◆ Source text ◆
Victoria Beckham has secret pockets in her pants to carry her crystals, Adele uses them to combat stage fright, Katy Perry credits rose quartz for her man magnetism and Kim Kardashian used healing crystals to cleanse negative energy after her Paris robbery. Celebrities are officially obsessed with crystals, and now it seems the beauty world is, too.
Beauty brands and influencers are finding ways to incorporate crystals not only in their insta feeds but also their product formulations and skin care regimes. Gritty Pretty Founder Eleanor Pendleton is a fan of using a jade roller and supermodel Miranda Kerr is a rose quartz devotee. Along with using a rose quartz gua sha (a heart shape facial massaging stone) as part of her skin care regime to combat puffiness, Kerr’s skin care line KORA Organics filters all of its products through rose quartz to infuse the line with the vibration of self-love. Nice, huh?
Crystals in the salon.
Upon arrival at Venustus, Sydney beauty apothecary Jeannie Burke encourages clients to choose crystals to incorporate into their skin and body treatments.
“Clients could hold these or we might place them on their face or body – wherever feels intuitively right.” Burke, who trained as a crystal healer twenty years ago, says adding energy work to enhance her clients experience felt very natural.

◆ Dataset records ◆
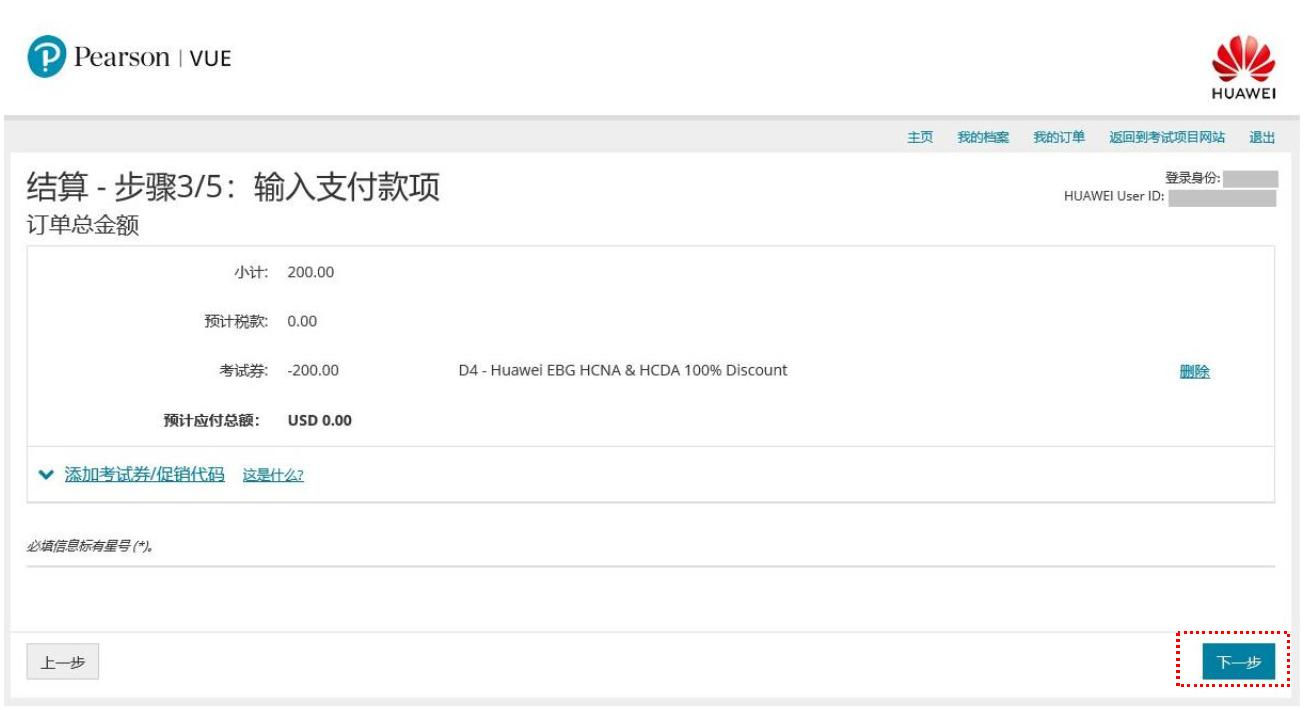Image resolution: width=1305 pixels, height=710 pixels.
Task: Click the Huawei logo
Action: click(1243, 67)
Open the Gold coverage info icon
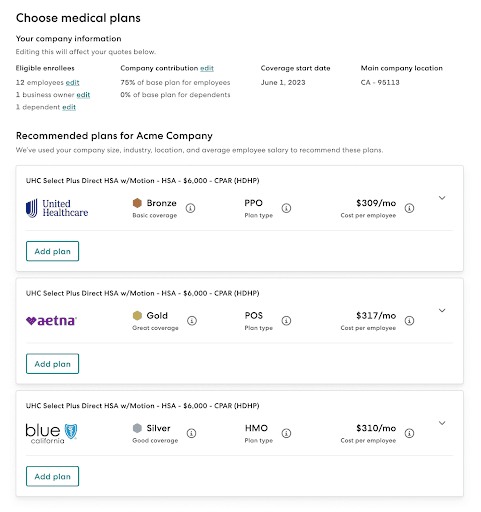Image resolution: width=481 pixels, height=512 pixels. tap(192, 321)
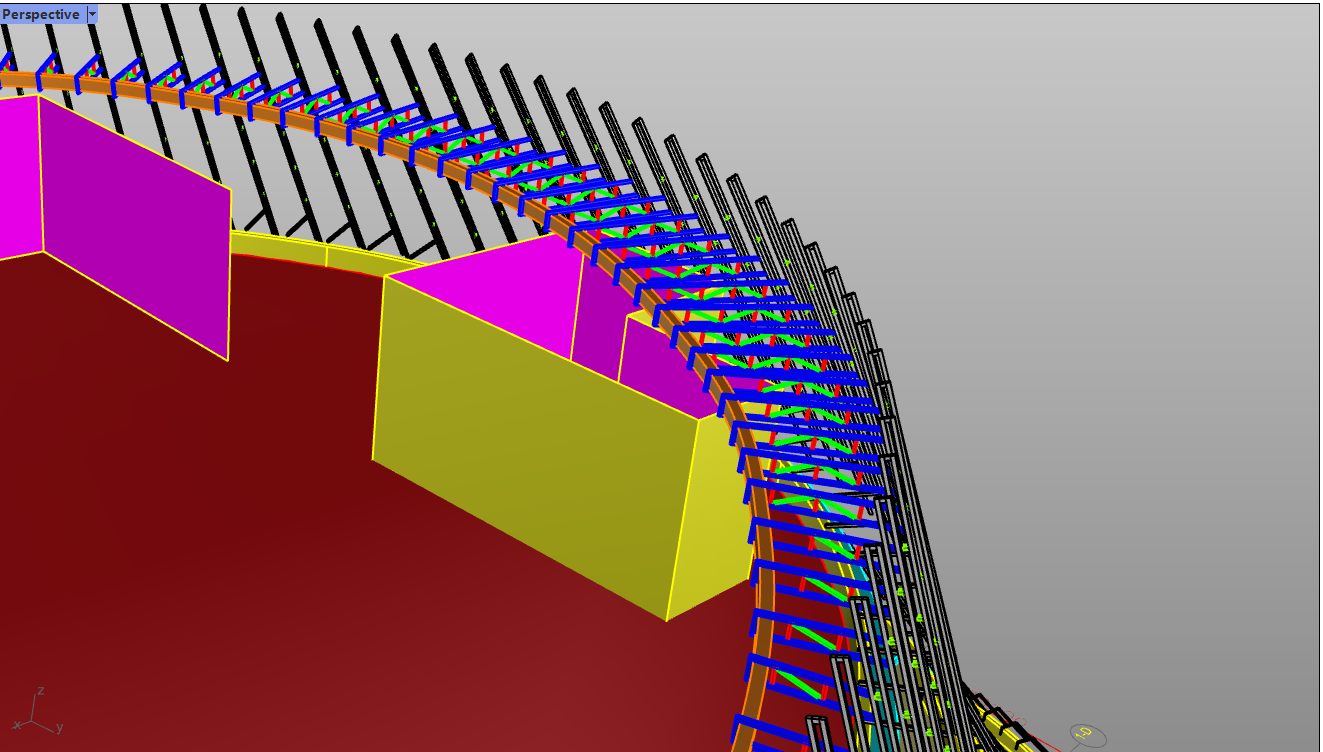The width and height of the screenshot is (1323, 752).
Task: Select the yellow beam near the 1-D bubble
Action: pos(996,724)
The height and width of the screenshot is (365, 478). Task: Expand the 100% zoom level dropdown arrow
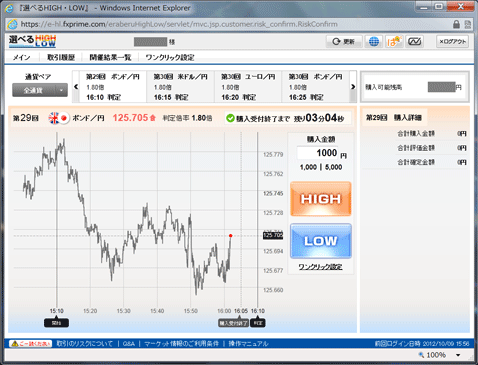click(x=458, y=355)
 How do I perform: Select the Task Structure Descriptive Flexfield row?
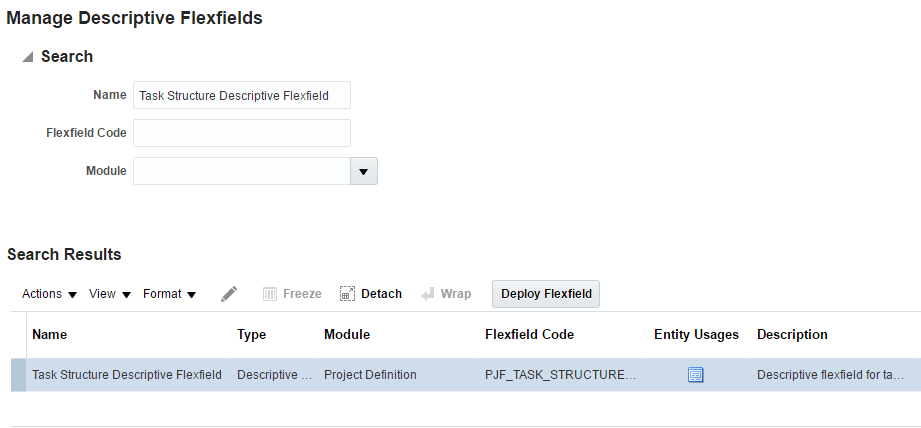click(127, 375)
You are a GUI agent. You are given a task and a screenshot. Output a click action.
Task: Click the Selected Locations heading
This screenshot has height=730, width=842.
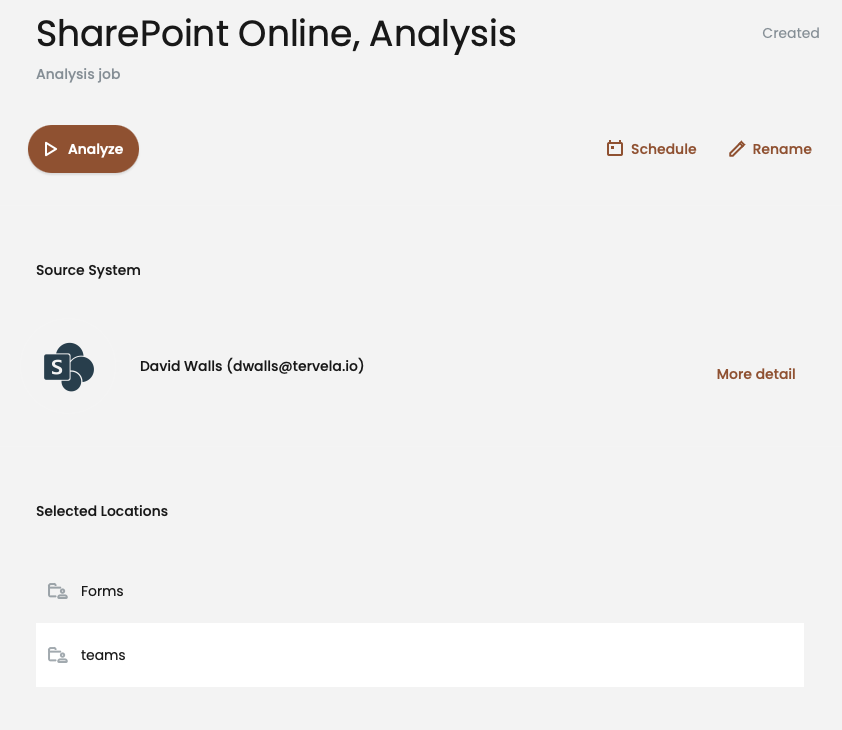(x=102, y=511)
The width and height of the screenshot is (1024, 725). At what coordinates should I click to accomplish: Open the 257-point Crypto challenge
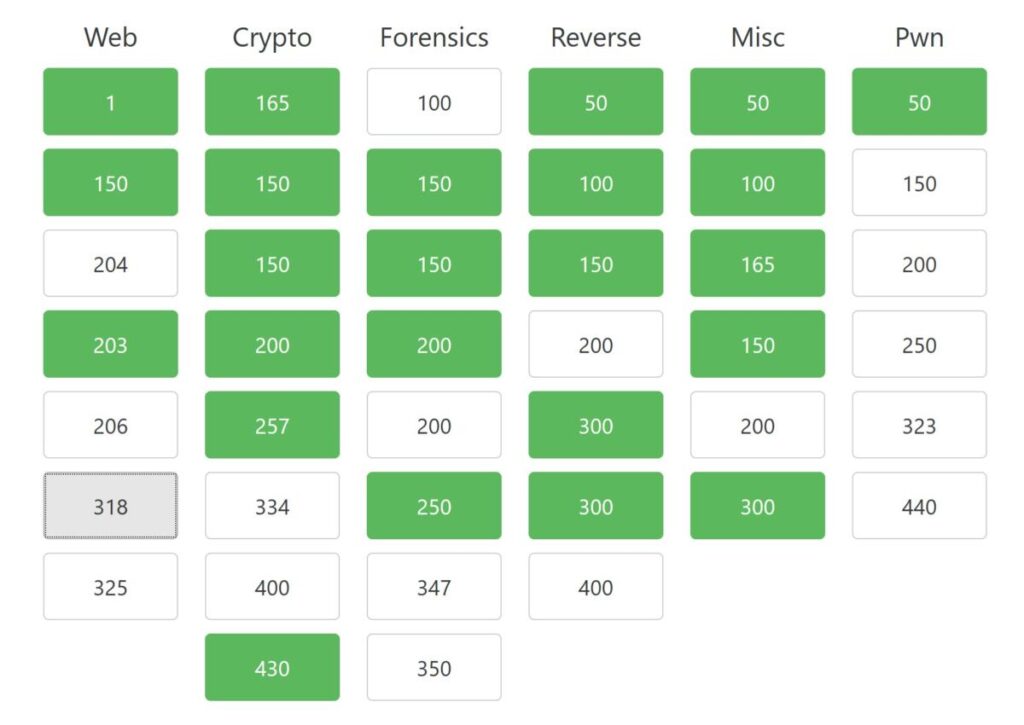(x=272, y=425)
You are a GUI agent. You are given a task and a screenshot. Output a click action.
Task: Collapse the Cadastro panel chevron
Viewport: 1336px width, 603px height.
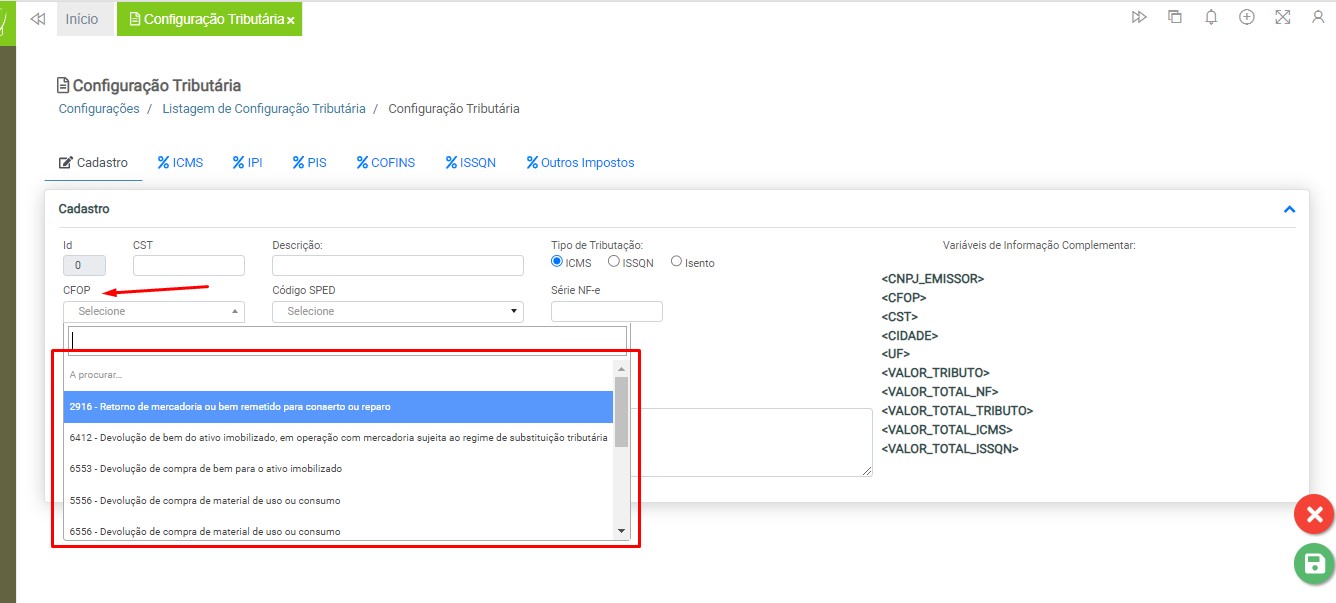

◆ Prompt ◆
Quote the crystals article from "Beauty brands and" to "in the salon.", word for word.

◆ Exercise result ◆
Beauty brands and influencers are finding ways to incorporate crystals not only in their insta feeds but also their product formulations and skin care regimes. Gritty Pretty Founder Eleanor Pendleton is a fan of using a jade roller and supermodel Miranda Kerr is a rose quartz devotee. Along with using a rose quartz gua sha (a heart shape facial massaging stone) as part of her skin care regime to combat puffiness, Kerr’s skin care line KORA Organics filters all of its products through rose quartz to infuse the line with the vibration of self-love. Nice, huh?
Crystals in the salon.